*THE EXERCISE*. Recast the records between the lines holding "Viewport: 817px width, 459px height." and "coord(280,267)", inclusive, as a Markdown table with the columns Row and Line, leaving out blank lines.

*DATASET CONTENT*.
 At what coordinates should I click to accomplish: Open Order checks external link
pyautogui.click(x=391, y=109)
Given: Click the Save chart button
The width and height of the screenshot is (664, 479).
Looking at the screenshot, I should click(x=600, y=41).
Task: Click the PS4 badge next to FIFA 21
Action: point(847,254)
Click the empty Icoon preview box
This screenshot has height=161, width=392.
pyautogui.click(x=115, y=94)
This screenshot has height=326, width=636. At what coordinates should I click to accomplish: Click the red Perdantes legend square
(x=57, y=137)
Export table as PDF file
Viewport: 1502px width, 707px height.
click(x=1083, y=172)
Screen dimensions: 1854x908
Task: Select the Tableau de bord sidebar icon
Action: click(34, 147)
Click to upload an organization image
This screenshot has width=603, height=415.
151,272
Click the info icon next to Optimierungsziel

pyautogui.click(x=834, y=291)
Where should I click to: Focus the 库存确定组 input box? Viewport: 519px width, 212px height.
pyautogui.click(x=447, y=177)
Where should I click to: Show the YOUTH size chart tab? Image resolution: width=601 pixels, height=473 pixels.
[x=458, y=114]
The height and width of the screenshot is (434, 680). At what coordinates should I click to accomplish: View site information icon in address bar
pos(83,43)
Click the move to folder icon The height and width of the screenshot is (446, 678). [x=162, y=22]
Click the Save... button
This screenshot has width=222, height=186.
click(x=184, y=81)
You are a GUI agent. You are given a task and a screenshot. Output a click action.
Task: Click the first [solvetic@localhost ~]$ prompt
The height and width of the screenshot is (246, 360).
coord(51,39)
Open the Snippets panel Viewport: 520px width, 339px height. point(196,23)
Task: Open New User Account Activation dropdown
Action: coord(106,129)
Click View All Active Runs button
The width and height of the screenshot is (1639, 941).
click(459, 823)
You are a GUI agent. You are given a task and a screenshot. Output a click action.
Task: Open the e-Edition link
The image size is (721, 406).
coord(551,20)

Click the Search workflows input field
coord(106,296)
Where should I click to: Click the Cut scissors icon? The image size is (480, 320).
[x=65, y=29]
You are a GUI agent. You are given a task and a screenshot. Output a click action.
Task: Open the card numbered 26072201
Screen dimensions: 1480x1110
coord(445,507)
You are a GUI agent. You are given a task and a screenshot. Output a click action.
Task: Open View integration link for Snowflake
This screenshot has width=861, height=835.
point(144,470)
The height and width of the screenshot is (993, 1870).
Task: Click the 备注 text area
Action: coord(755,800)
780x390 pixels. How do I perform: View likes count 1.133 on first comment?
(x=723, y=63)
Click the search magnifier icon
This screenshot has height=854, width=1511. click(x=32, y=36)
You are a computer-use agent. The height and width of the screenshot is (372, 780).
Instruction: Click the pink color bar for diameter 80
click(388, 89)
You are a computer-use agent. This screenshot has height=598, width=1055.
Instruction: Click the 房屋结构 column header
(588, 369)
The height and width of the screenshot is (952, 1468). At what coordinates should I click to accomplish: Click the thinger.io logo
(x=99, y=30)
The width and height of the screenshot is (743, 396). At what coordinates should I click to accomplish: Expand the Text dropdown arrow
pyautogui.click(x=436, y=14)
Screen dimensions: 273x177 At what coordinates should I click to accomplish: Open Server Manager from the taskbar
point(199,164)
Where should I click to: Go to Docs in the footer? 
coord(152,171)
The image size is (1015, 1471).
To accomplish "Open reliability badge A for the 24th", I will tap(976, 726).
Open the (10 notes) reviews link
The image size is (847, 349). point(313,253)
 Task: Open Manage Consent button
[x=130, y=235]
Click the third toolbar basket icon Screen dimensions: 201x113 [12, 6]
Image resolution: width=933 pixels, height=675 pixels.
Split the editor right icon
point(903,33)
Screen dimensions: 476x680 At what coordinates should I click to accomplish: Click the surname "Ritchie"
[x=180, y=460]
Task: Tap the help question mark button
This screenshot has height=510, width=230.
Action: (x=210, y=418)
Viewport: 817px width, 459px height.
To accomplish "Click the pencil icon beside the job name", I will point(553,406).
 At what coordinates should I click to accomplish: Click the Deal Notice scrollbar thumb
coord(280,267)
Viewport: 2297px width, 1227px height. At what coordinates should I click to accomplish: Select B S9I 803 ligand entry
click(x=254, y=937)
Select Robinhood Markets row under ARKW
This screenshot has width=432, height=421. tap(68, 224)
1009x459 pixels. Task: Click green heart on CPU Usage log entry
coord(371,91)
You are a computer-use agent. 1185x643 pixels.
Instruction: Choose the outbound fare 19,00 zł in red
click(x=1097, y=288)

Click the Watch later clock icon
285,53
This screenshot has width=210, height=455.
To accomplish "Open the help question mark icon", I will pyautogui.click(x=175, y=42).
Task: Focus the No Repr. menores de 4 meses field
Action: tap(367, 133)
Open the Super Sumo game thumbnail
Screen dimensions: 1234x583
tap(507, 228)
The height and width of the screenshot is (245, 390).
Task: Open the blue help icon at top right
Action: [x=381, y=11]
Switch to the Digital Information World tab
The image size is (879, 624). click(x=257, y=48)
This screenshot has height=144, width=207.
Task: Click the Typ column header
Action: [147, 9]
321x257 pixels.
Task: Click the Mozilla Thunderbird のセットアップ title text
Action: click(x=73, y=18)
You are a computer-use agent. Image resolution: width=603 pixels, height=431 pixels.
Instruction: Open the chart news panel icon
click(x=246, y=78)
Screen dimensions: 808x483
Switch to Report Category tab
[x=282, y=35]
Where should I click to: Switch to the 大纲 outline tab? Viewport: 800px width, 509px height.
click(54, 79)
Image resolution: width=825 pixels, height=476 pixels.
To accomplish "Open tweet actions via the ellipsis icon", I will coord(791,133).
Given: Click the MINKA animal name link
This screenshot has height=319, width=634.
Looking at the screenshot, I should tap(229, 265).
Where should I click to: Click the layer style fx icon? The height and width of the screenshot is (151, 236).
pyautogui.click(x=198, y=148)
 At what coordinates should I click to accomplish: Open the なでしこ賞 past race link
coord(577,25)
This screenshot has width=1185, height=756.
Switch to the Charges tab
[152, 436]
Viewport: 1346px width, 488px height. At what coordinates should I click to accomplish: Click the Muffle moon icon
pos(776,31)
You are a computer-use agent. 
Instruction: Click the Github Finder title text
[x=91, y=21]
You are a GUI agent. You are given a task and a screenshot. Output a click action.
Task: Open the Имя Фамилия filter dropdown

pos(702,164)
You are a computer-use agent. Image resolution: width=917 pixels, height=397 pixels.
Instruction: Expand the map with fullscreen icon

*RIGHT ANSWER*.
| Row | Line |
|---|---|
| 1 | Viewport: 817px width, 459px height. |
| 2 | To accomplish "Click the pencil icon beside the job name", I will point(553,406). |
| 3 |  At what coordinates should I click to accomplish: Click the Deal Notice scrollbar thumb |
| 4 | coord(280,267) |